Fijman vivió como poeta, antes y después de su reclusión. Una anécdota (recogida en la biografía de Bajarlía sobre Fijman) arroja más luz que cualquier cronología: “Alberto lo encuentra un día en la calle Corrientes. Le pone un billete en el bolsillo. Pero Fijman se lo pasa a la primera mendiga que le pide una limosna con el fin de llevar a su niño al médico. Alberto, indignado, le reprocha su acción. Fijman le contesta: ‘Si al niño lo curan, estoy salvado’. Pero Alberto insiste: ‘¿No te das cuenta que te engrupió y no tiene críos ni perros que le ladren?’. Fijman replica: ‘Es igual. Si ella dijo que lo tiene es porque el hijo es ella misma, y es ella la enferma que necesita al médico’”.
Quizás todos los verdaderos poetas sean, en el fondo, místicos; siempre en busca de algo que está en otra parte, algo que no deja de alejarse.
Escribe Fijman sobre Mallarmé (y lo mismo podría decirse sobre él): “De lo dicho sobre el lector de símbolos, inferimos que Mallarmé debe considerarse en el orden análogo a la santidad, donde la luz jamás se traspone, donde todo es espíritu, indivisible y eterno. La obra de Mallarmé es la de un lector de símbolos; y, donde hay símbolo, el alma del artista ha estado viva frente al objeto, libre sin libertad como una mente angélica, pues que el artesano que limpia y conoce con amor su verso como Mallarmé, bien creo –aunque ignore el conocimiento de los símbolos o lo que simboliza el árbol, la luz o el viento– opera, por lo que en su oficio ha hecho, como el que se depura de la lujuria, de la avaricia o de la soberbia, y luego entra en el espíritu y descubre los símbolos”.

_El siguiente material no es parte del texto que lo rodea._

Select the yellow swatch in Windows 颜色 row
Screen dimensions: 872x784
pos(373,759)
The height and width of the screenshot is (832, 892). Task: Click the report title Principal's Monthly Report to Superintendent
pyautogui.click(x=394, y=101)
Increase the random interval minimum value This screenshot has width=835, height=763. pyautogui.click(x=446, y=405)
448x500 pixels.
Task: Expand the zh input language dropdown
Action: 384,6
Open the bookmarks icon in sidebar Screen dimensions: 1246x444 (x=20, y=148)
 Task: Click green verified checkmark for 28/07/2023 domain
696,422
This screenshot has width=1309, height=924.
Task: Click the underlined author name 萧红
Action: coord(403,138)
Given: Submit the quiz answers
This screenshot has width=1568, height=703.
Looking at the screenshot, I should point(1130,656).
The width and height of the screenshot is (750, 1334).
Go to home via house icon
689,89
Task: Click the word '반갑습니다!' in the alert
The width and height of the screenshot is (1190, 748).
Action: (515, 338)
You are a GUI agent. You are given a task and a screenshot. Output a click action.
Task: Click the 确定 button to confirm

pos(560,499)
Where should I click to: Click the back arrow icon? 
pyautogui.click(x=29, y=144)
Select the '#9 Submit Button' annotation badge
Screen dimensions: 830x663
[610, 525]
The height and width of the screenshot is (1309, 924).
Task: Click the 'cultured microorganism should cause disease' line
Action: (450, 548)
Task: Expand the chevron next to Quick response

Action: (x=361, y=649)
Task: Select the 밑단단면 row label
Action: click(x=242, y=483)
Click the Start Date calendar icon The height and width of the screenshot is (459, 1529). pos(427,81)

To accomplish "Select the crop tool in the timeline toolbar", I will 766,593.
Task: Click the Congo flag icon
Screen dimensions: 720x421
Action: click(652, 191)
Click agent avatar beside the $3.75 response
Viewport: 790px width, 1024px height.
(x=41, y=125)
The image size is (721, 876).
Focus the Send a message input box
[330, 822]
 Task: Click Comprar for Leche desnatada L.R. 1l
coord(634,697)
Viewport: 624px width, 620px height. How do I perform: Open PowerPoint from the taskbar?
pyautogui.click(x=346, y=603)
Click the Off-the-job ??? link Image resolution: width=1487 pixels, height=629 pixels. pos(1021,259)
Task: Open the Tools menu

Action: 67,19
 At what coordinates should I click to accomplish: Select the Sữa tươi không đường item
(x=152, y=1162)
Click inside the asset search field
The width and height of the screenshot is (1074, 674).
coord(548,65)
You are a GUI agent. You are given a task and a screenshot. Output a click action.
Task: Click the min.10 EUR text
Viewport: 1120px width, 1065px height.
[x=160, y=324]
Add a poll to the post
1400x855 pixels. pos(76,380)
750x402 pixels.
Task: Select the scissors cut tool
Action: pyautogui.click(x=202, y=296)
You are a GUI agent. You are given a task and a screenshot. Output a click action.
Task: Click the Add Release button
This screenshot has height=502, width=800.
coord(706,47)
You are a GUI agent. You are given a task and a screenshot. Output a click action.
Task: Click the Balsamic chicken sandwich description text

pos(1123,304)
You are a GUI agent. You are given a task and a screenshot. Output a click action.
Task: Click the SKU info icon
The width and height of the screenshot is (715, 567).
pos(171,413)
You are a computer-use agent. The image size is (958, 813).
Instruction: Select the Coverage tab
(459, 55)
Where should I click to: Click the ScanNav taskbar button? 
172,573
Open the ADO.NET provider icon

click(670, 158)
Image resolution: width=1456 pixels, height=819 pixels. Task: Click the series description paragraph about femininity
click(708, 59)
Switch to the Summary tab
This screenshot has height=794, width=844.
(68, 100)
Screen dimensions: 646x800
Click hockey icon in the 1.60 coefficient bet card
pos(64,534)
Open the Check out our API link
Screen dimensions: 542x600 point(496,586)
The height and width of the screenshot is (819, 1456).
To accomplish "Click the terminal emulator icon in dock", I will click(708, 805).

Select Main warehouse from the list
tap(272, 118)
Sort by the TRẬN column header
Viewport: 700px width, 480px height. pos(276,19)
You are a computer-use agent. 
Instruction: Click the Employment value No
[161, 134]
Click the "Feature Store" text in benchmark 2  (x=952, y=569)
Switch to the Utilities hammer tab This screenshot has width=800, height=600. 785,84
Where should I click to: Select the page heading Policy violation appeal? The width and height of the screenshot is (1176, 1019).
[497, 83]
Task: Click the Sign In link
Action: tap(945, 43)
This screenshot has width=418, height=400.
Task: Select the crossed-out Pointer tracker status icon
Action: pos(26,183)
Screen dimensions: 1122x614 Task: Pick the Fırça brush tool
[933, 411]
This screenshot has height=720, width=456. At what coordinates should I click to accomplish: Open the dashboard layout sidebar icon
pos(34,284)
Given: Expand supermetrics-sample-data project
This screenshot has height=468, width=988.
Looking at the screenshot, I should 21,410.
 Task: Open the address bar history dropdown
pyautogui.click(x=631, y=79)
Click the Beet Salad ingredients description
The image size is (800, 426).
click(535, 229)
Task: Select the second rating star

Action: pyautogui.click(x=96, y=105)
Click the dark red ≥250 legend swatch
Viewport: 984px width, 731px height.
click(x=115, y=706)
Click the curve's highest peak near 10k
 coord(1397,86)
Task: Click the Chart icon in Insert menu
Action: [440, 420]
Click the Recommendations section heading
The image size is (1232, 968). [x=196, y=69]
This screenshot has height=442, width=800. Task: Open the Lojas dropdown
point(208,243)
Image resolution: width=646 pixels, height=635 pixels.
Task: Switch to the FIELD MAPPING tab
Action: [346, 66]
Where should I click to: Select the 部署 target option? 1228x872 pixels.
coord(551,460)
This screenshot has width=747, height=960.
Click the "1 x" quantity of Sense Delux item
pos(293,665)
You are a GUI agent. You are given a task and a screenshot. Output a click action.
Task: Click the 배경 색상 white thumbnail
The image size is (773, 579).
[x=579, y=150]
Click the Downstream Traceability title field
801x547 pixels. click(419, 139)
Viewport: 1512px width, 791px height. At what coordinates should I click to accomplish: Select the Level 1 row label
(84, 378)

Los 38 poemas que forman el Libro de la cántiga de pasión, inéditos hasta ahora, fueron escritos entre mediados de los años 50 y principios de los 60 y seleccionados por el propio Jacobo Fijman para una edición que proyectaban con Osvaldo Horacio Dondo en las publicaciones de las Bibliotecas Municipales. Pero el libro no llegó a editarse. Los manuscritos, en el archivo que perteneció a Dondo, se encontraban abrochados, con una carátula, un índice y un dibujo final de puño del propio Fijman.
Fijman vivió buscando aquella santidad poética. Los poemas del Libro de la cántiga de pasión, compuestos con firmeza métrica y al mismo tiempo con gran libertad, son quizás frutos al costado de ese único camino.